Sexism really is still with us. On a recent episode of PBS’s “To the Contrary,” where I
contributed as a guest, the discussion turned to the fact that women still lag behind men in achieving the highest
leadership positions in politics and business. And some people think the statistics
point to a problem with women themselves.
“Women need to learn to be much stronger” if they are ever going to reach “parity” with men, argued one commentator. Indeed, this activist complained that women are complacent, that “the real barrier now is not so much the external barrier, but the internal barriers that women have.”
The words didn’t come from a man hoping for a return to 1950s gender roles. It came from the mouth of an old-style feminist who appears increasingly disappointed in the failure of her own gender.
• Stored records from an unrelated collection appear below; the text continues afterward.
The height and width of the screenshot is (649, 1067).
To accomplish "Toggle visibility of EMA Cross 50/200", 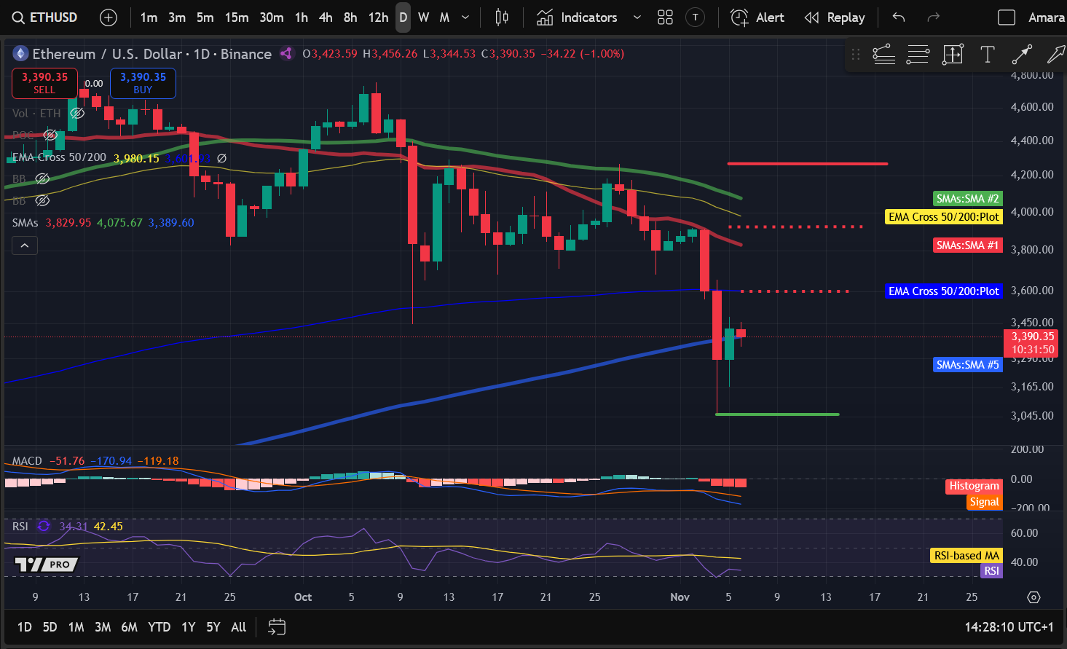I will 221,157.
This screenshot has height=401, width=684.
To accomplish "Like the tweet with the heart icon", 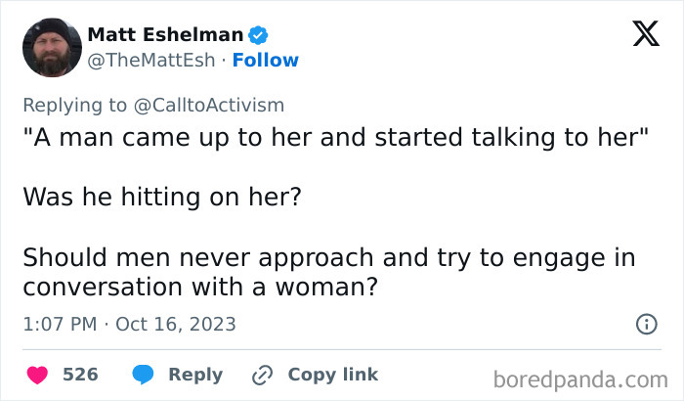I will (x=37, y=375).
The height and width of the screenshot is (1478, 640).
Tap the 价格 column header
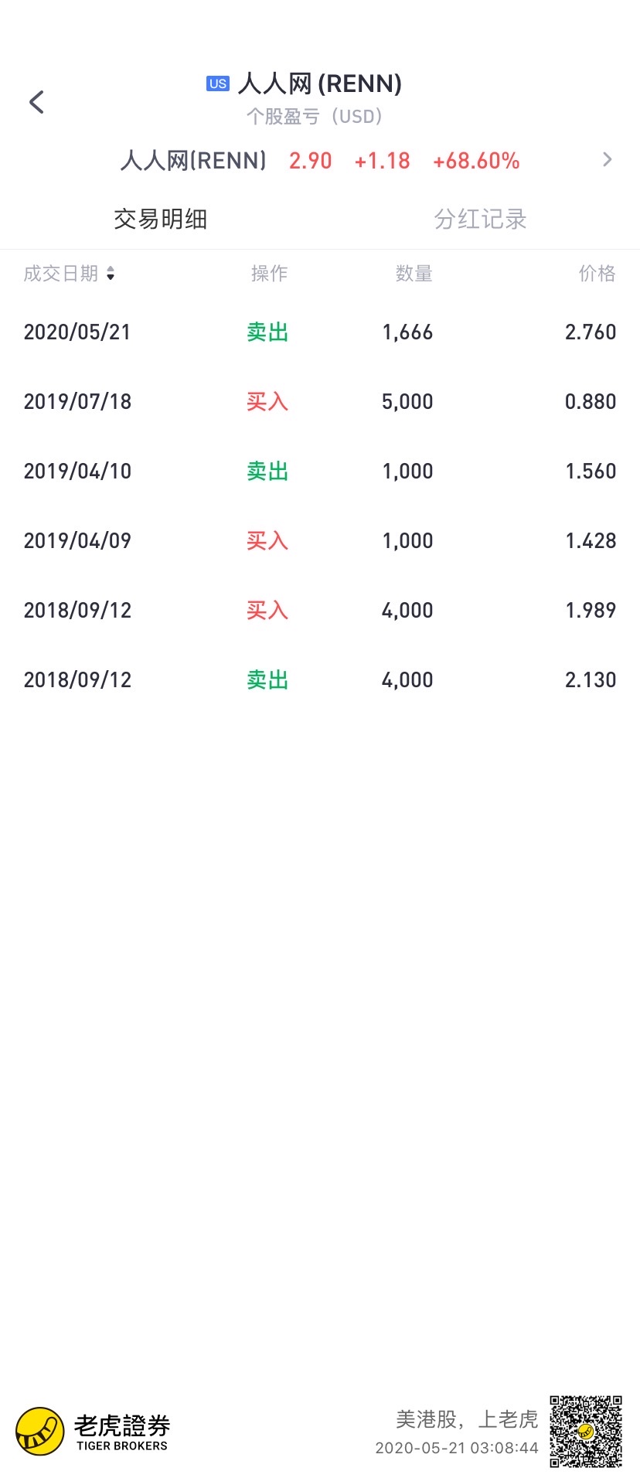[x=597, y=274]
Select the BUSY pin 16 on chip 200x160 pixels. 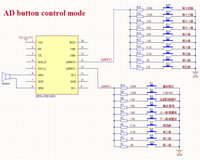tap(83, 42)
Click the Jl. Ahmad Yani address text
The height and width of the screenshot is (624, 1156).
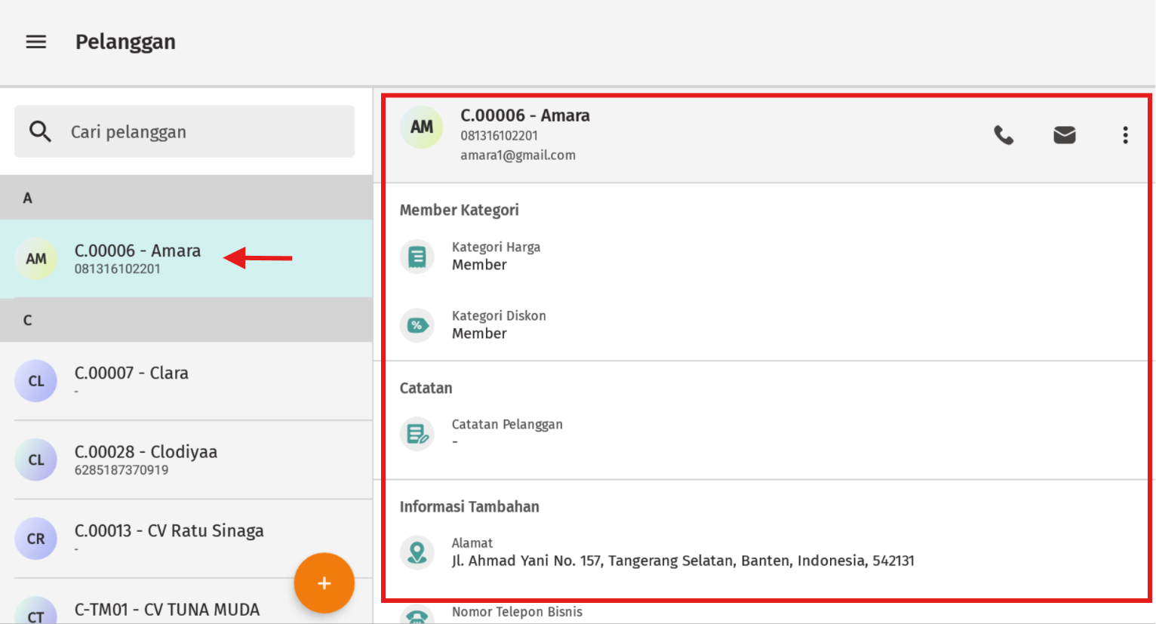pyautogui.click(x=683, y=561)
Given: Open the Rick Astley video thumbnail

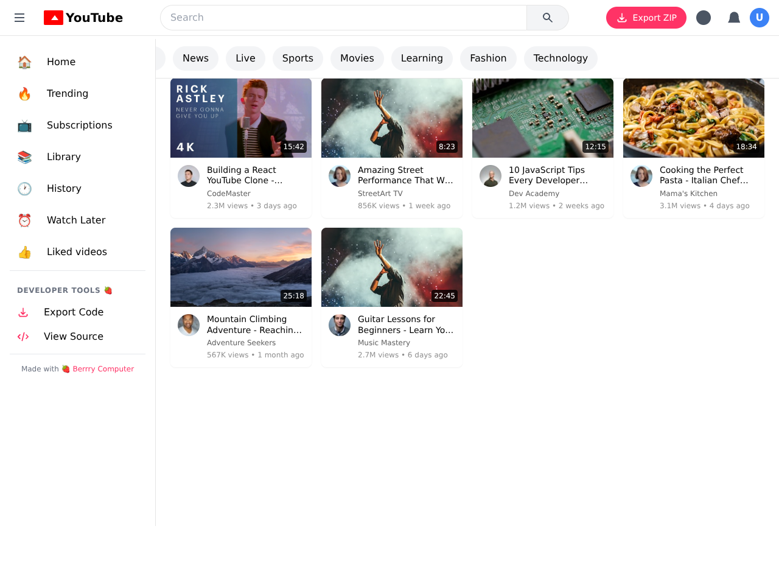Looking at the screenshot, I should [x=240, y=118].

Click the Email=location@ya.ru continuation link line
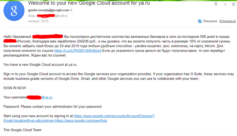click(x=55, y=120)
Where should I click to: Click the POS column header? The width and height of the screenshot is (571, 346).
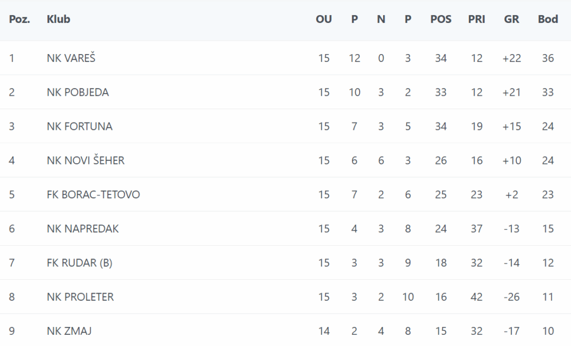click(441, 20)
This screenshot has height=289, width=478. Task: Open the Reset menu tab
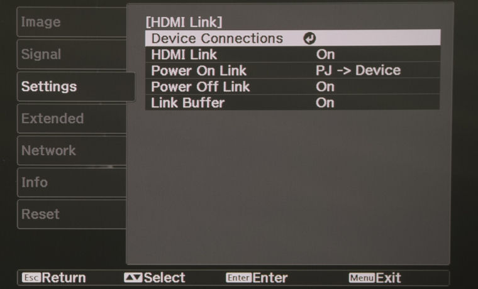[72, 214]
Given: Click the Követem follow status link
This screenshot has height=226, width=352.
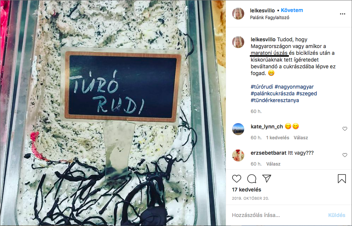Looking at the screenshot, I should point(292,10).
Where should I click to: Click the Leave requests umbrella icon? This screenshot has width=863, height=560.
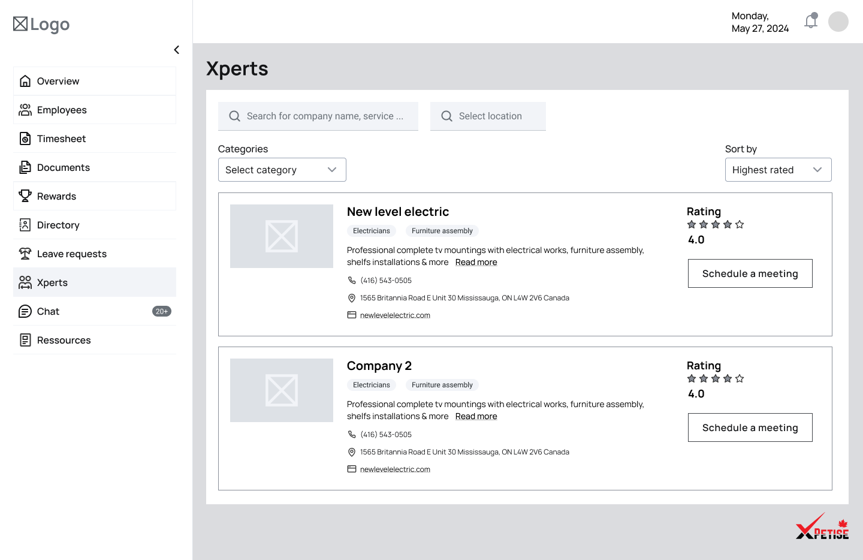point(25,254)
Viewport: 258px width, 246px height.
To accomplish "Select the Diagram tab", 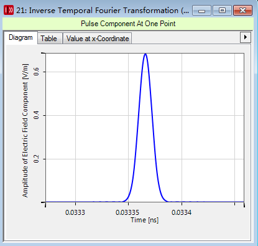I will pyautogui.click(x=21, y=37).
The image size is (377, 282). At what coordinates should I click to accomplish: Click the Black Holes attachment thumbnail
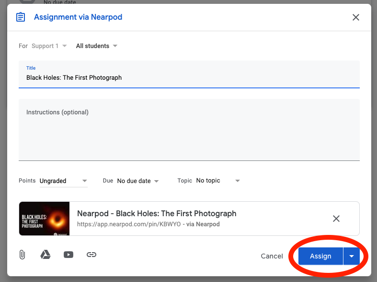pos(45,219)
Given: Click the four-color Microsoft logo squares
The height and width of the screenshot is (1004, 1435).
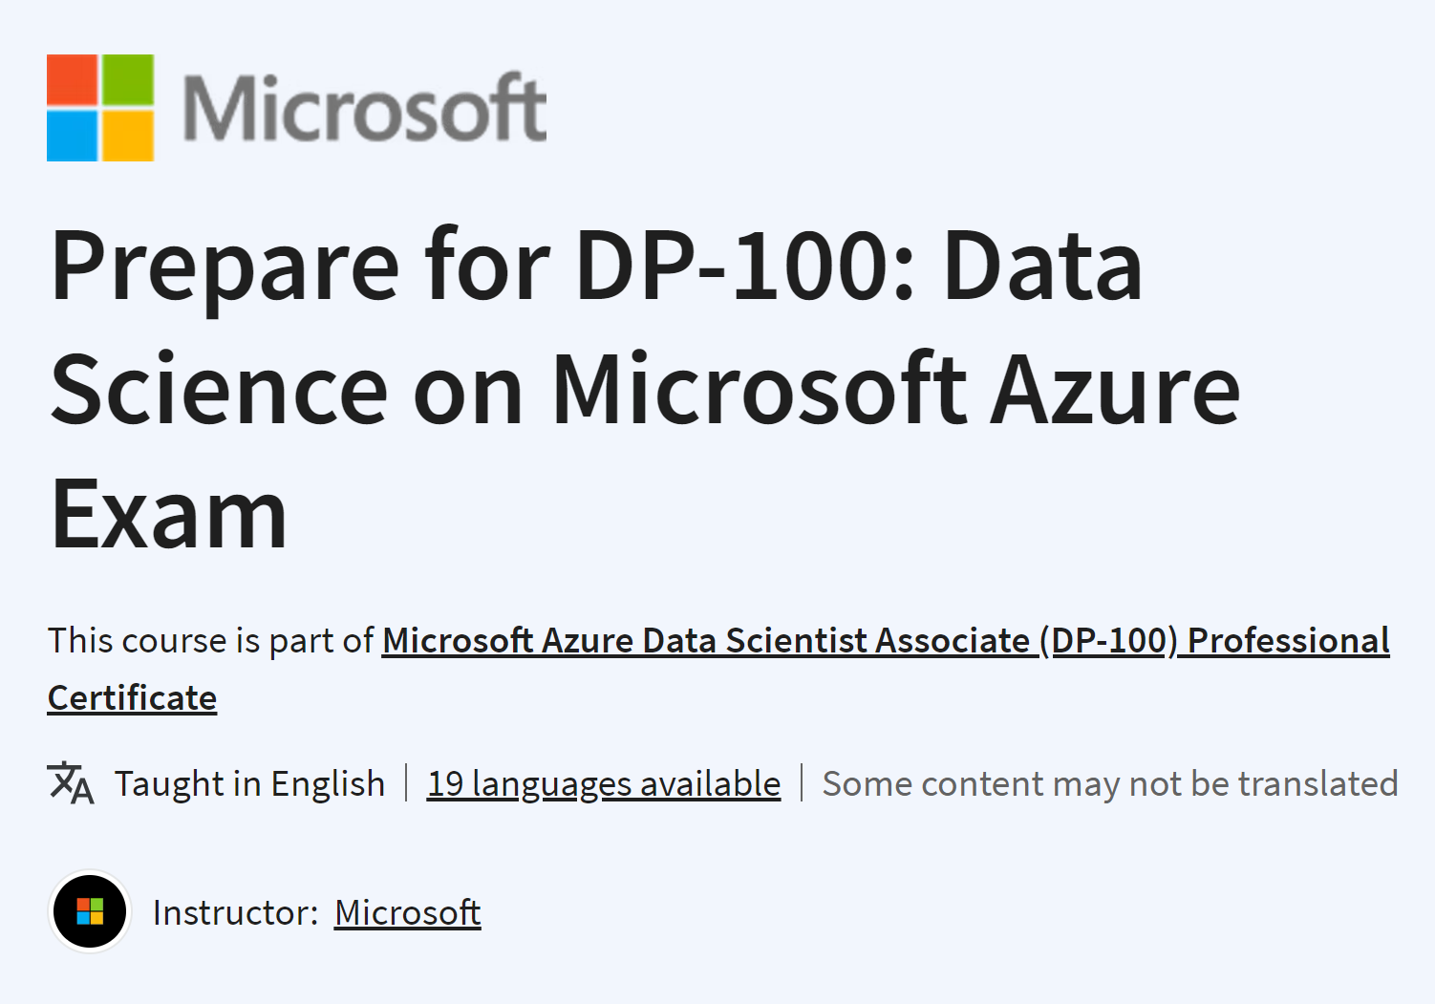Looking at the screenshot, I should point(100,108).

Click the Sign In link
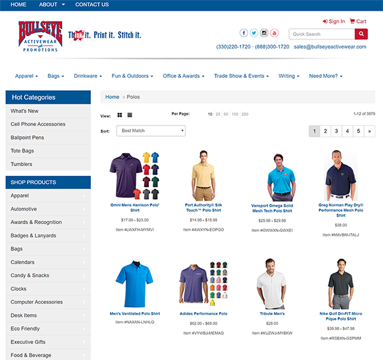coord(334,21)
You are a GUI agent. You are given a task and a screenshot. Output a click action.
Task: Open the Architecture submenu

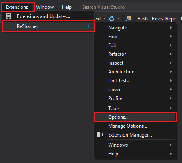click(135, 72)
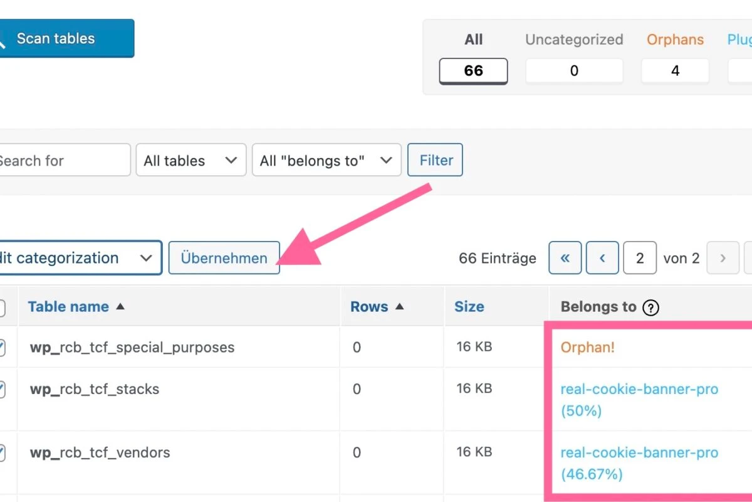The height and width of the screenshot is (502, 752).
Task: Open the real-cookie-banner-pro link for wp_rcb_tcf_stacks
Action: tap(639, 389)
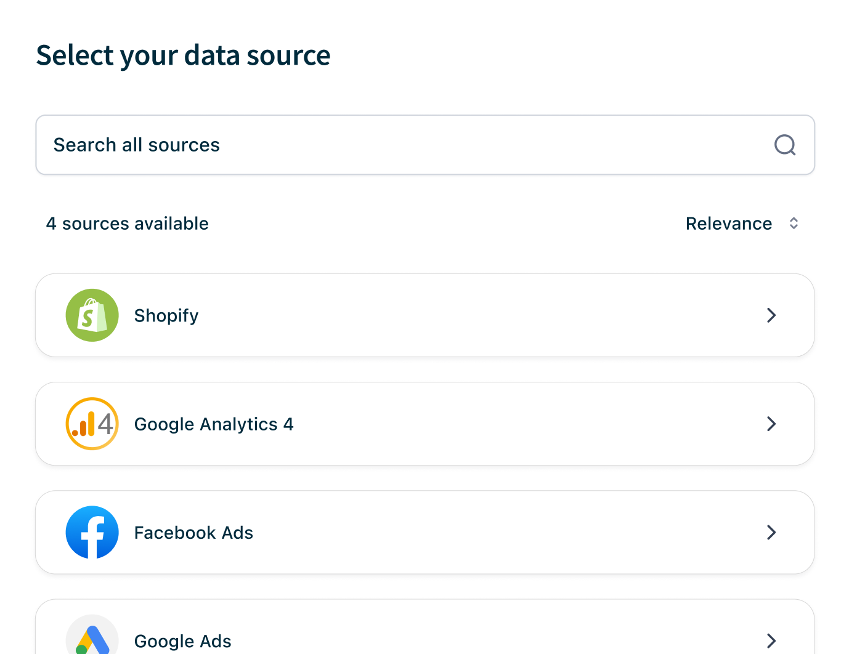Click the Facebook logo icon
This screenshot has height=654, width=865.
pyautogui.click(x=92, y=532)
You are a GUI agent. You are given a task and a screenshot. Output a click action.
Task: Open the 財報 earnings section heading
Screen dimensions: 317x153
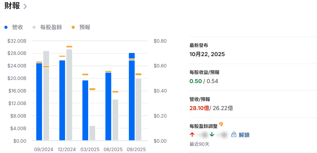[12, 6]
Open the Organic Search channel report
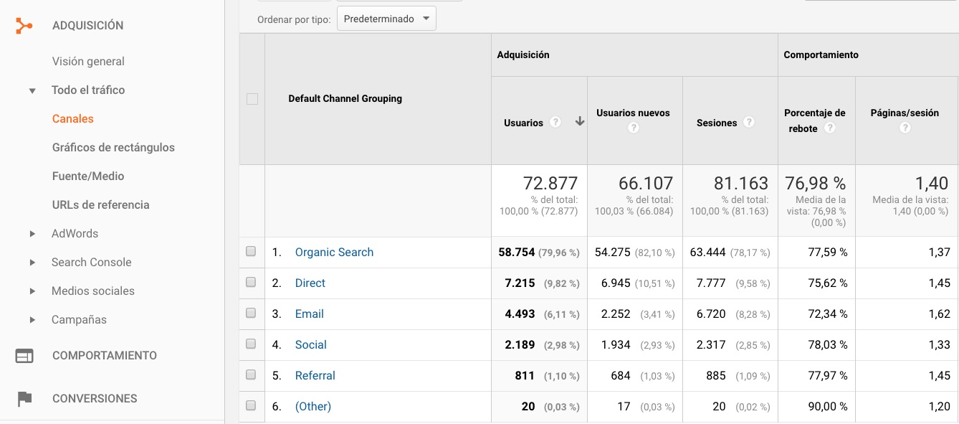959x424 pixels. click(334, 252)
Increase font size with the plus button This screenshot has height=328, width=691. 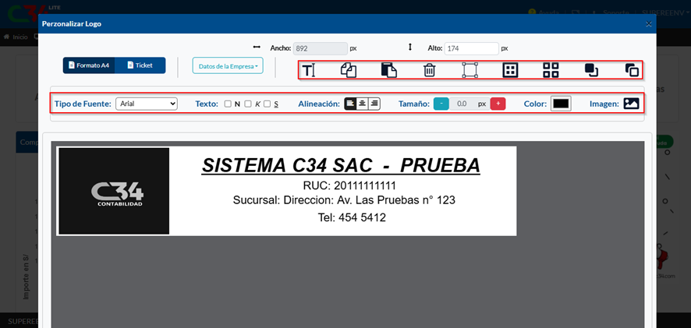(498, 104)
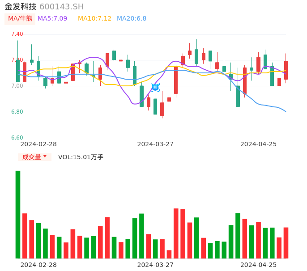Image resolution: width=307 pixels, height=271 pixels.
Task: Click the 7.00 price axis label
Action: tap(17, 86)
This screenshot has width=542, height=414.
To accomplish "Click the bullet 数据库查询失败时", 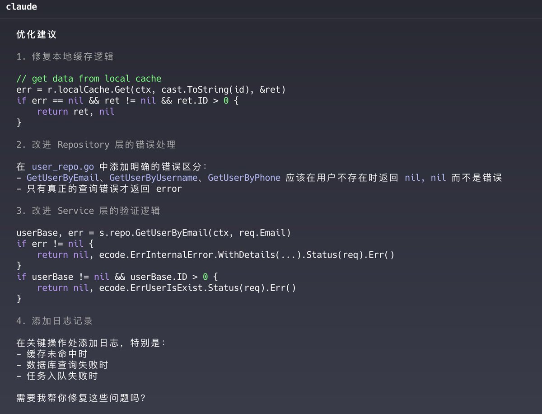I will (x=61, y=365).
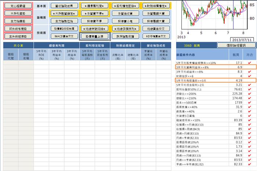
Task: Toggle the ★財務結構穩定★ filter
Action: click(x=156, y=6)
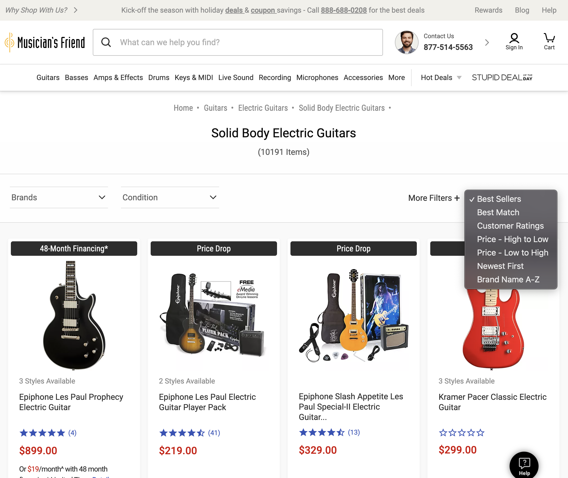Viewport: 568px width, 478px height.
Task: Open Stupid Deal of the Day
Action: (502, 77)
Former Planned Parenthood President Gloria Feldt is the author of the new book No Excuses: 9 Ways Women Can Change How We Think about Power. She describes herself as a women’s activist and is viewed as a champion for women’s rights. But this begs the question: women’s right to what?
For Feldt, the feminist movement has seen only limited success. She acknowledges in No Excuses that women are in a stronger position today than ever before in history — nearly a quarter of women out-earn their spouses; women earn the majority of bachelor’s degrees, master’s degrees and now Ph.D.s; and women’s purchasing power has exploded.
And yet Feldt laments the fact that full parity hasn’t been achieved in “work, politics or even in negotiating those personal relationships.” She admonishes that while “the doors have been opened by many brave women who came before us,” women “have to have the courage to stand in our power and walk through those open doors with intention to make the changes we say we want.”
So, what are those changes we want? Is it for each and every girl — or at least as many as the little boys — to burn with a desire to become CEO of a Fortune 500 company, a workaholic Wall-Street investment banker or president of the United States? Is that what we women want? Or, perhaps, is it only what some women want all other women to want?
With few — if any — institutional barriers still in place, Feldt has been forced to find something else to blame for gender differences. Feldt is angry at women who have failed to make the choices she thinks they should make.
The fact that some women may not choose to pursue the fast track to the C-suite or that some women may — gasp! — enjoy being a wife and mother more than a career woman is quite simply not acceptable to Feldt. As Feldt understands it, women — and their misguided choices — have become the greatest threat to feminism today. In fact, women making the “wrong” choices have put at risk the newest trend in feminism: the push for full parity in men’s and women’s choices.
But if professional parity is what is best for society — and necessary for absolute equality — why not campaign for legislation requiring employment quotas? I suspect Feldt realizes this is unrealistic because no matter how balanced the circumstances, we know men and women are different and want different things.
Feldt would benefit from reading another professional women’s self-help guide, Womenomics by Katty Kay and Claire Shipman. These authors recognize women today are in the unique position to negotiate success on their own terms. But they also acknowledge that many women “don’t want to make it to the very top of the ladder if it costs us so much else in our lives.”
Feldt might not like to hear that. But perhaps she needs to be reminded that feminism is about establishing equality under the law. Now that we have that, she’s going to have to accept the fact that all women don’t want the same thing.